PAGE TEXT below:
Shortly after that experience I found happiness starring in my own fairy tale of sorts. I married said long-term boyfriend in 2005 and we welcomed our first baby boy, in March of 2007. I had gotten a job in marketing just before our wedding and had every intention on continuing to work full-time...until I had my son. I loved my job, and was well-respected there, but I loved my new role as a mom even more.
We couldn’t afford for me to stay home at that point, so I presented my employer with a well-written
flexible work proposal. Knowing it might have been a long-shot, I was surprised when they granted me the opportunity to work from home a few days a week, the first ever flex schedule the company had approved.
Fast forward 3 months. My husband returned from a weekend bachelor party to find me anxiously waiting for him to start making dinner. “Check the oven first to make sure there’s nothing in it” I told him from the living room. Groggy from the festivities he had partaken in, I waited, and then heard “hey babe, why is there a bun in the oven?” Waited some more. Heard him whisper “there’s a bun in the oven” confused. And finally, he flew into the living room...”Wait, there’s a bun in the oven?” We were pregnant again and due before my first son’s first birthday.
Before our second baby boy arrived, we were nervous about having 2 so close together. We knew it was going to be tough. We had no idea how tough. Aiden arrived 5.5 weeks early and shocked everyone, including the doctors, when he presented with some major anomalies. His fingers were fused together, bound up in tight little fists. His toes webbed, his face scrunched. The room had gone silent – not even the OB or nurses had seen this before. We learned later that our second boy had something called Apert syndrome. A very rare craniofacial condition that occurs only once in every 160,000 births.
End of PAGE TEXT.
PROVIDED RECORDS below:
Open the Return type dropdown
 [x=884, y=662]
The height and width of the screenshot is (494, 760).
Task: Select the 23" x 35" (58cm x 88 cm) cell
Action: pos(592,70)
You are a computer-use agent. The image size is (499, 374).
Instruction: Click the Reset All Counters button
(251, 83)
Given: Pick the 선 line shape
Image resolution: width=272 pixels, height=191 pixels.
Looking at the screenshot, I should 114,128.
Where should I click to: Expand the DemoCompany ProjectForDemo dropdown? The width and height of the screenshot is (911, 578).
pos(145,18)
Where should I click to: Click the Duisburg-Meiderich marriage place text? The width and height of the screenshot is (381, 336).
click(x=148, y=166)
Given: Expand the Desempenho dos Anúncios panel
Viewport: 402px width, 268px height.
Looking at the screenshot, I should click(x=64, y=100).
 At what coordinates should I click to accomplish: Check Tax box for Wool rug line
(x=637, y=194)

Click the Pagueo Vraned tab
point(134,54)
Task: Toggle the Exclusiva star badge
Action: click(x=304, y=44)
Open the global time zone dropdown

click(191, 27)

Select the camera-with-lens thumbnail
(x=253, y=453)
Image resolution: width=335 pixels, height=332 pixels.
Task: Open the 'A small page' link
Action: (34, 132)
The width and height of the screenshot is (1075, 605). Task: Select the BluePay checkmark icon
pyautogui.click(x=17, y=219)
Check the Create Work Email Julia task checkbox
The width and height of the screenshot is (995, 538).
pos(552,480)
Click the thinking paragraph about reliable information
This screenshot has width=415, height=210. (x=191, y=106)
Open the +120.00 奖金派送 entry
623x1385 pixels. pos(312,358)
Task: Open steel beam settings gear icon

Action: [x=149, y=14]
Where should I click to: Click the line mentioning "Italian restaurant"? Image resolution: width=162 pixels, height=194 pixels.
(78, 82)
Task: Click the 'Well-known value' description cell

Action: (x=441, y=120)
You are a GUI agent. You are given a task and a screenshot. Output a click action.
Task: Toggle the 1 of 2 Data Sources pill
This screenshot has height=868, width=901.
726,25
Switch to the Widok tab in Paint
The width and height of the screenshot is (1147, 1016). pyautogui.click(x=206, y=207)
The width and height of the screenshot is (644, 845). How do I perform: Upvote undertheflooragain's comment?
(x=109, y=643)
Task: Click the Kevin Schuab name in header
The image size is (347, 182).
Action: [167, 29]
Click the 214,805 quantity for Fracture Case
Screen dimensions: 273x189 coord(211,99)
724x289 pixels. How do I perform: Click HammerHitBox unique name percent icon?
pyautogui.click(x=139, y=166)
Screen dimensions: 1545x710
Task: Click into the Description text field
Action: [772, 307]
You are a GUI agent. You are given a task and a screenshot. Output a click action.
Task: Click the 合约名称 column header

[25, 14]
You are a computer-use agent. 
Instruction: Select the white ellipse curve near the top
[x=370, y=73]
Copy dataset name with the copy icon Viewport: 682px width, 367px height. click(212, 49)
End of PROVIDED RECORDS.
- [ABOUT THIS EXERCISE] Reproduce the story about the two sons word for word, from start to finish. These lines have no connection to the story about the two sons.

- [ANSWER TO THIS PROBLEM]
Shortly after that experience I found happiness starring in my own fairy tale of sorts. I married said long-term boyfriend in 2005 and we welcomed our first baby boy, in March of 2007. I had gotten a job in marketing just before our wedding and had every intention on continuing to work full-time...until I had my son. I loved my job, and was well-respected there, but I loved my new role as a mom even more.
We couldn’t afford for me to stay home at that point, so I presented my employer with a well-written
flexible work proposal. Knowing it might have been a long-shot, I was surprised when they granted me the opportunity to work from home a few days a week, the first ever flex schedule the company had approved.
Fast forward 3 months. My husband returned from a weekend bachelor party to find me anxiously waiting for him to start making dinner. “Check the oven first to make sure there’s nothing in it” I told him from the living room. Groggy from the festivities he had partaken in, I waited, and then heard “hey babe, why is there a bun in the oven?” Waited some more. Heard him whisper “there’s a bun in the oven” confused. And finally, he flew into the living room...”Wait, there’s a bun in the oven?” We were pregnant again and due before my first son’s first birthday.
Before our second baby boy arrived, we were nervous about having 2 so close together. We knew it was going to be tough. We had no idea how tough. Aiden arrived 5.5 weeks early and shocked everyone, including the doctors, when he presented with some major anomalies. His fingers were fused together, bound up in tight little fists. His toes webbed, his face scrunched. The room had gone silent – not even the OB or nurses had seen this before. We learned later that our second boy had something called Apert syndrome. A very rare craniofacial condition that occurs only once in every 160,000 births.